Provided data →
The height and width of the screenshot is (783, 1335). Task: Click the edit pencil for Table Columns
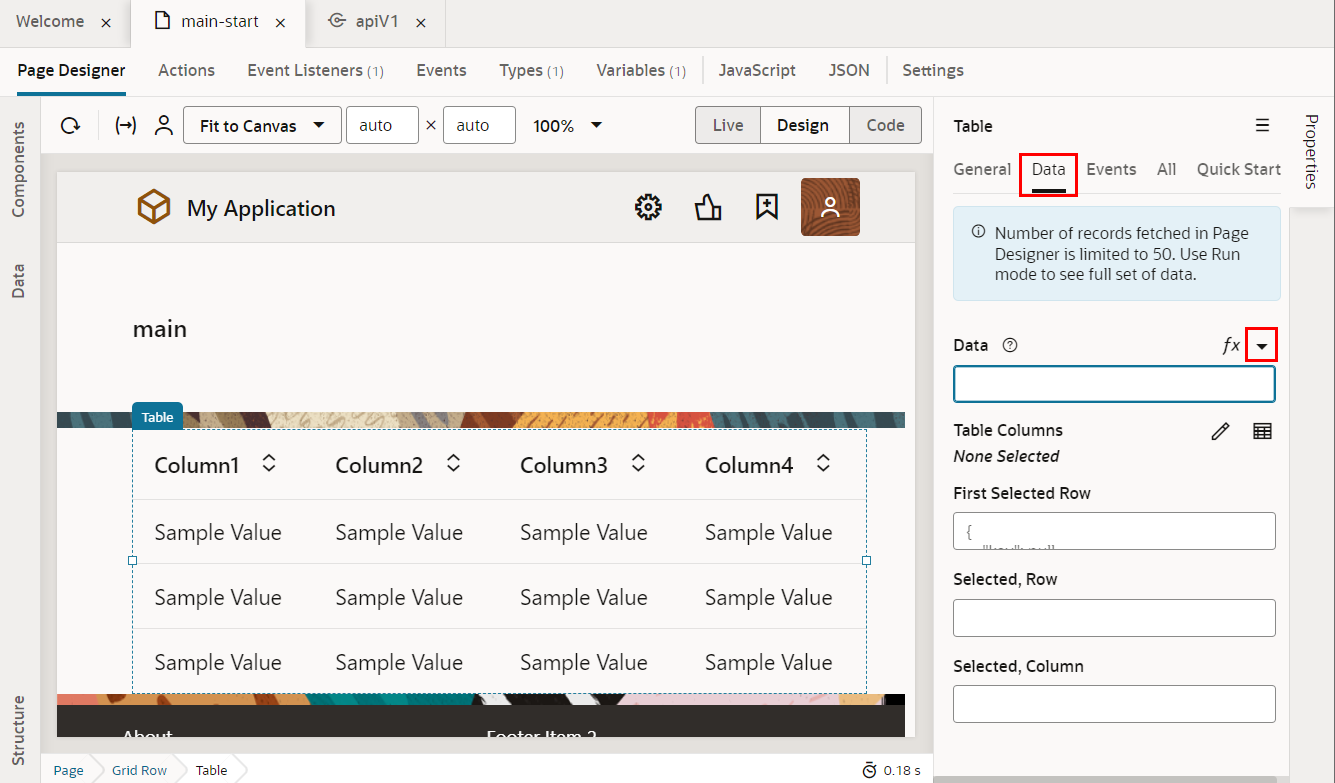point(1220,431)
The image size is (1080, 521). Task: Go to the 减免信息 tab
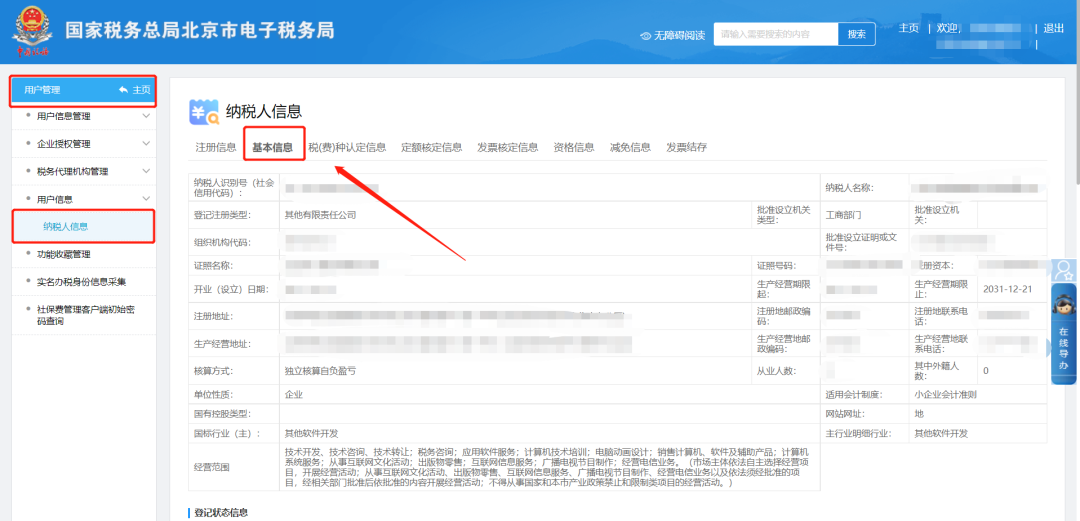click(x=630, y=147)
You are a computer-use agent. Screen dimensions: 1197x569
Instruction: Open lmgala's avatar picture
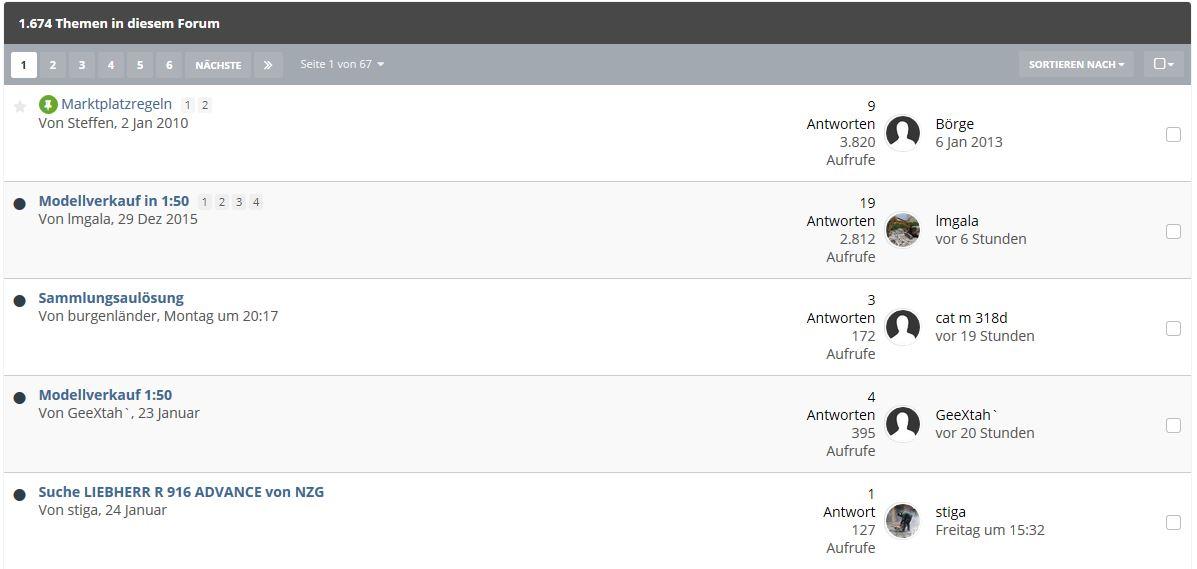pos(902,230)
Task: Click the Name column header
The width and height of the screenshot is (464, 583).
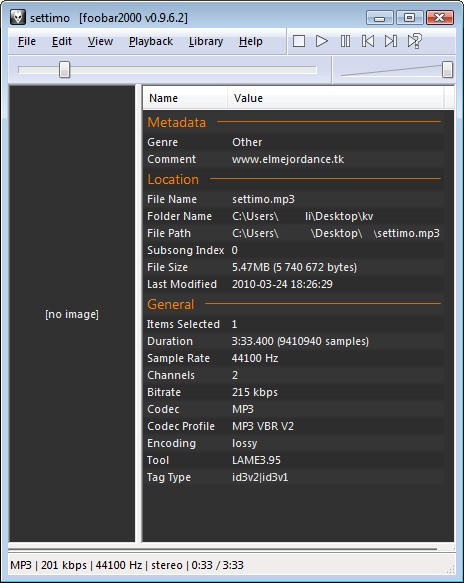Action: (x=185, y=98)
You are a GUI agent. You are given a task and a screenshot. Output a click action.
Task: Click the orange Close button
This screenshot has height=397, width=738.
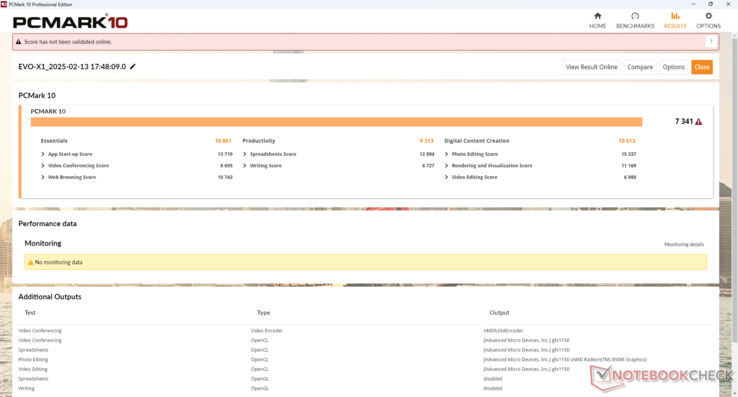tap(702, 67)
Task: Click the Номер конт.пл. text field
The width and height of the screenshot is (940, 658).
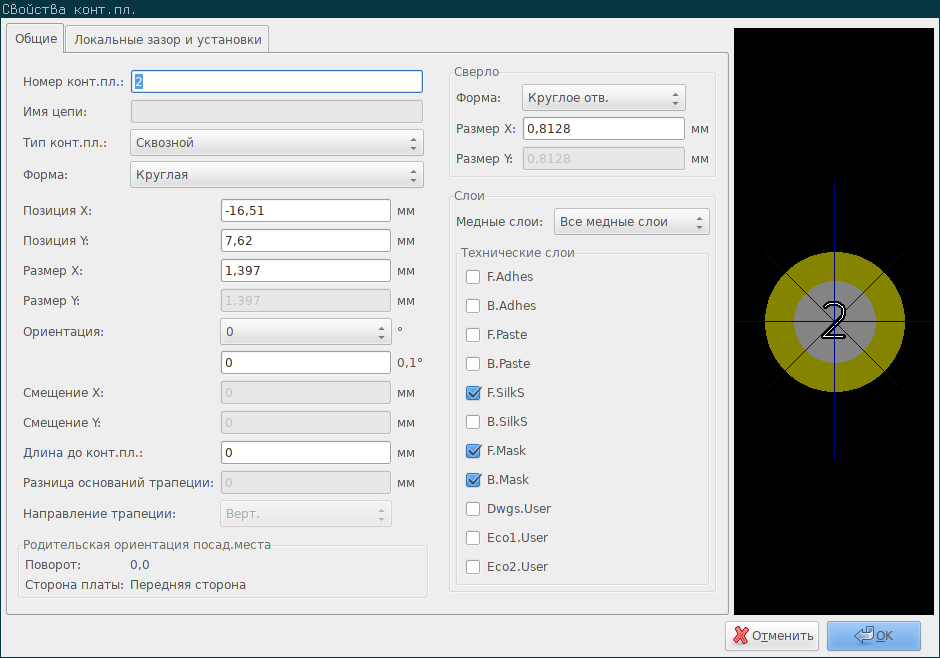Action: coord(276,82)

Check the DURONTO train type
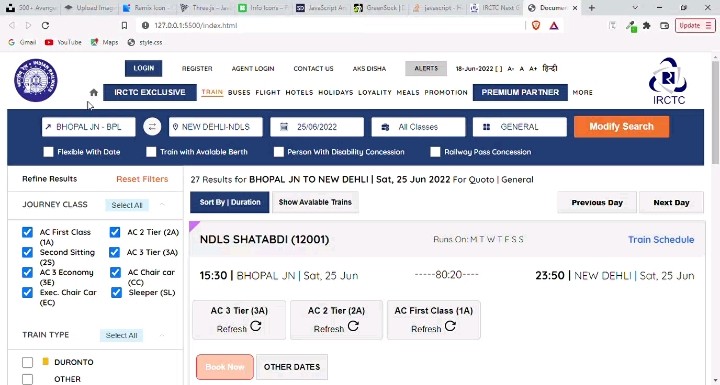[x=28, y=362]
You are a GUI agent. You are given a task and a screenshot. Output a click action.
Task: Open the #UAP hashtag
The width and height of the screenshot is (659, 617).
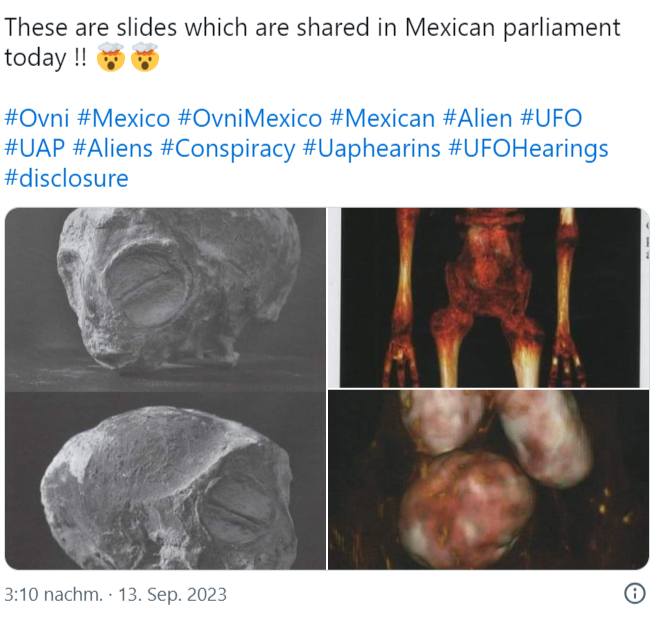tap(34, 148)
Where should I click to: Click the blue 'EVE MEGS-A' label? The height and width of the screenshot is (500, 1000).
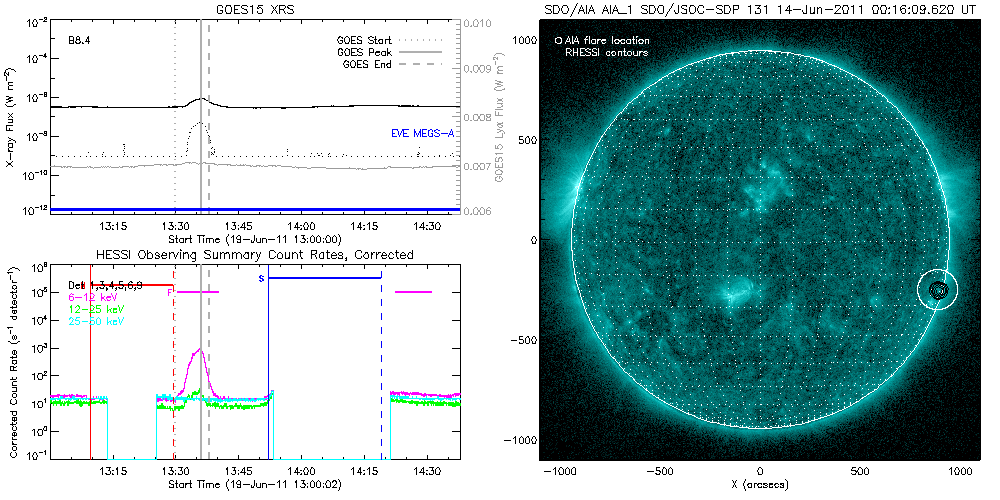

Exercise prompt → With the pictures omitted, print precisely the lines from the one with "Instruction: Open lmgala's avatar picture" to the final line of the records, both included.

Problem solution →
Instruction: Open lmgala's avatar picture
pos(902,230)
Task: Click the Name column header
The width and height of the screenshot is (464, 583).
Action: (x=185, y=98)
You are a GUI agent. You are given a task and a screenshot. Output a click action.
Task: Click the orange Close button
This screenshot has height=397, width=738.
tap(702, 67)
Task: Click the Номер конт.пл. text field
The width and height of the screenshot is (940, 658).
Action: coord(276,82)

Check the DURONTO train type
[x=28, y=362]
You are a GUI agent. You are given a task and a screenshot. Output a click action.
Task: Open the #UAP hashtag
The width and height of the screenshot is (659, 617).
tap(34, 148)
Where should I click to: Click the blue 'EVE MEGS-A' label? The height and width of the screenshot is (500, 1000).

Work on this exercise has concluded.